‘Accountants like spending money’: How tech leaders can win budget

NSTA’s joint CFO and CIO has unique insights into blending tech and finance

The North Sea Transition Authority’s CFO and CIO are the same person. Here, Nic Granger explains what her role looks like - and how to win funding for IT leaders that aren’t so lucky.

Are you an IT leader who dreams of holding the purse strings? To take direct control of budgets, and speak to the board from a position they trust?

Perhaps you, like the North Sea Transition Authority’s Nic Granger, can take on joint CFO and CIO roles.

She says the positions blend together more easily than most people think:

“Both professions are looking at giving people data to make better decisions, or helping people do things in a different way; whether that's through automating processes or through digital tools.

“So actually, the two parts of that portfolio blend really well when you actually think about the outcomes and what you're trying to deliver, which is data and ways of working.”

Nic was already working across both sides of the business, but officially took over as CIO when John Seabourn left NSTA to join APEM Group last year.

The NSTA – which regulates the UK’s oil and gas, offshore hydrogen, and carbon storage industries – holds more than a petabyte of data. Most pertains to geological map and rock information, with “not much” being financial or commercial data.

With more than 95% of that data being in the public domain – usable by anyone who wants it – it needs to be easy to navigate and secure.

Nic says that means both the financial and geological data involve "lots of the same competencies,” with data driving decision-making in both roles.

Whether Nic is acting as CFO or CIO, her job comes back to transformation.
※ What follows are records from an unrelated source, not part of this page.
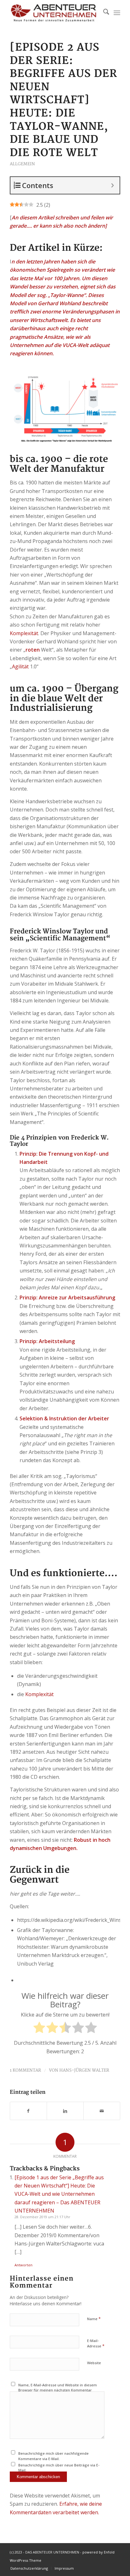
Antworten (23, 2265)
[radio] (39, 2028)
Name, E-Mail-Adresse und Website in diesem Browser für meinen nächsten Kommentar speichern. (57, 2390)
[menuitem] (103, 12)
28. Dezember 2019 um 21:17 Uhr (42, 2216)
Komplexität (24, 633)
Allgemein (22, 164)
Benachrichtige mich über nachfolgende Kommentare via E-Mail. (53, 2456)
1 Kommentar (25, 2070)
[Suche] (103, 12)
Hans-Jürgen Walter (84, 2070)
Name (94, 2318)
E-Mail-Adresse (95, 2343)
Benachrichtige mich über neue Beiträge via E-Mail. (58, 2468)
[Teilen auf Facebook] (28, 2111)
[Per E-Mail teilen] (102, 2111)
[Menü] (117, 12)
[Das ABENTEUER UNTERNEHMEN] (54, 12)
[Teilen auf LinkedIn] (65, 2111)
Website (94, 2362)
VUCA (69, 345)
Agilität (20, 666)
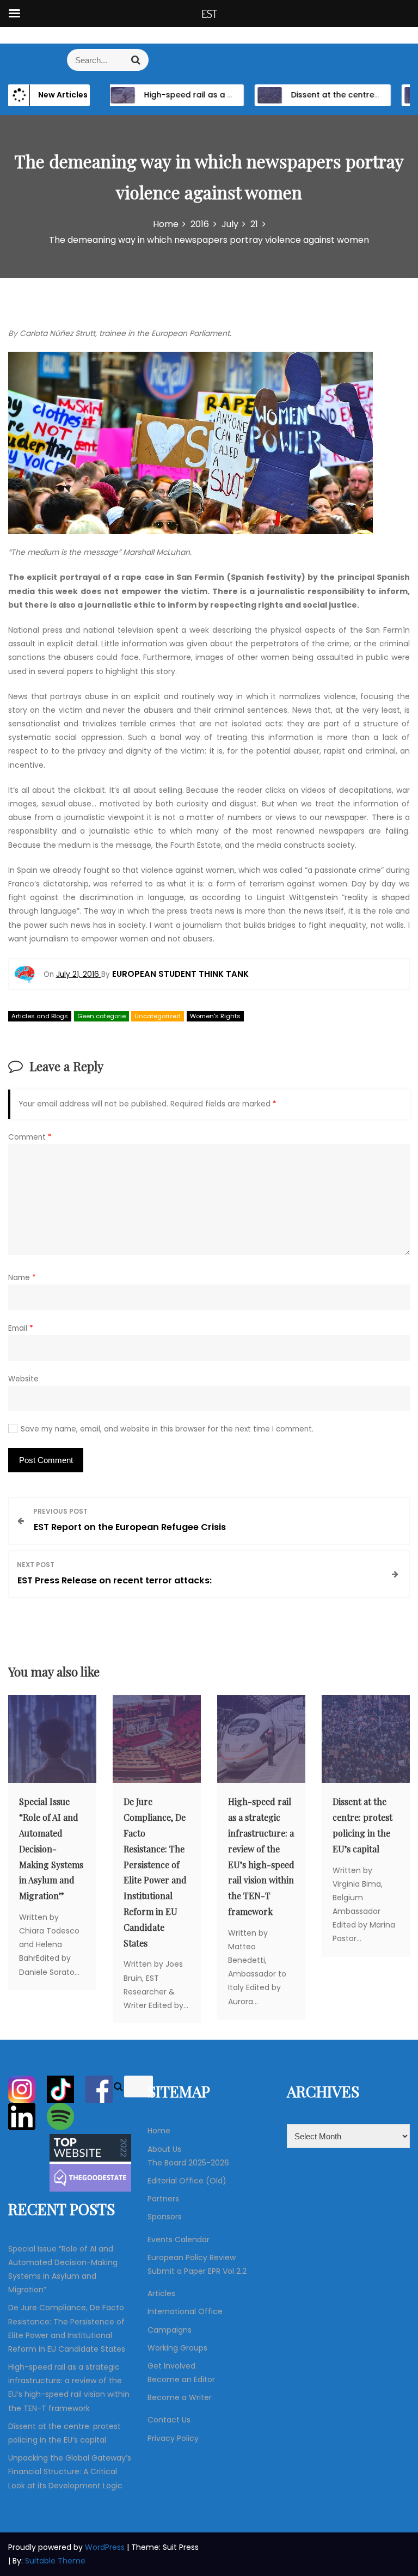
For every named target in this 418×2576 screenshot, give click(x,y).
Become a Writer (179, 2397)
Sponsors (164, 2216)
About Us (164, 2149)
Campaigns (169, 2329)
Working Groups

That might be directly, in terms of making sure infrastructure is up to date and streamlining manual processes, or taking a strategic approach to ensure funding is available.

“I sit on our board with my CFO hat on, and that enables us as an organisation to look at things in a digital way... When I'm at the table I'm not purely talking the finance, I’m talking across the topics that the board cover, and I'll be making sure that digital, data and tech is really high in terms of that agenda.”

She adds, “Certainly in a government body, you don't always have your CIO on your board, so it's an opportunity for me to make sure that the organisation is actually doing what it said it would do, which was be data-driven - and that it has the funding in the right place for those digital tools and the transformation, whilst also making sure that transformation goes across the piece and everything that we do.”

Speaking the language

Being both CFO and CIO gives Nic a unique insight into how IT leaders can talk to finance teams. Though her advice seems, on the surface, a little counterintuitive:

“When you're talking about data and digital, and particularly trying to get finance for data and digital, my first piece of advice is ‘Don't talk about data and digital.’”

She explains:

“If you're talking to the board, or other people that are approving funding, they're not interested in data itself, or digital technology. They're interested in what it can deliver, how it can help the strategic aims of the organisation.

“There's a myth that accountants don't want to spend money. Accountants do like spending money, but they want to spend it on the right things. So, if people start talking in a really technical way about something that someone doesn't necessarily understand, you're going to switch off.”

“Those examples bring it to life for a board

The most valuable thing you can do, then, is explain what you’re going to do, rather than exactly how you’re going to do it. Focus on outcomes and how they meet the business’s strategic aims.

Examples can be a great help. Nic shared one of her own, from when was looking to raise the quality of NSTA’s data.

Most of the information the regulator collects is geological map and rock data, so you’d expect lots of images of...maps and rocks. But, that’s not the only thing that makes its way into the system.

“We found that the European Championship team listing for one year was submitted as a piece of geological data. Clearly not going to help us understand the subsurface.

“We've also had some lovely photos of someone's garden submitted as a piece of data. Again, not going to help you understand their geology of the Marine Basin.

“Those kinds of examples bring it to life for a board. If you say, ‘I've got bad data quality,’ they don't know what you mean. If you say, ‘We're expecting data about rocks, and I've got data on flowers,’ it brings a bit of humour to the room, but it also means that people start to understand what you're talking about.”

Have you found that talking about outcomes, rather than outputs, helps those funding conversations?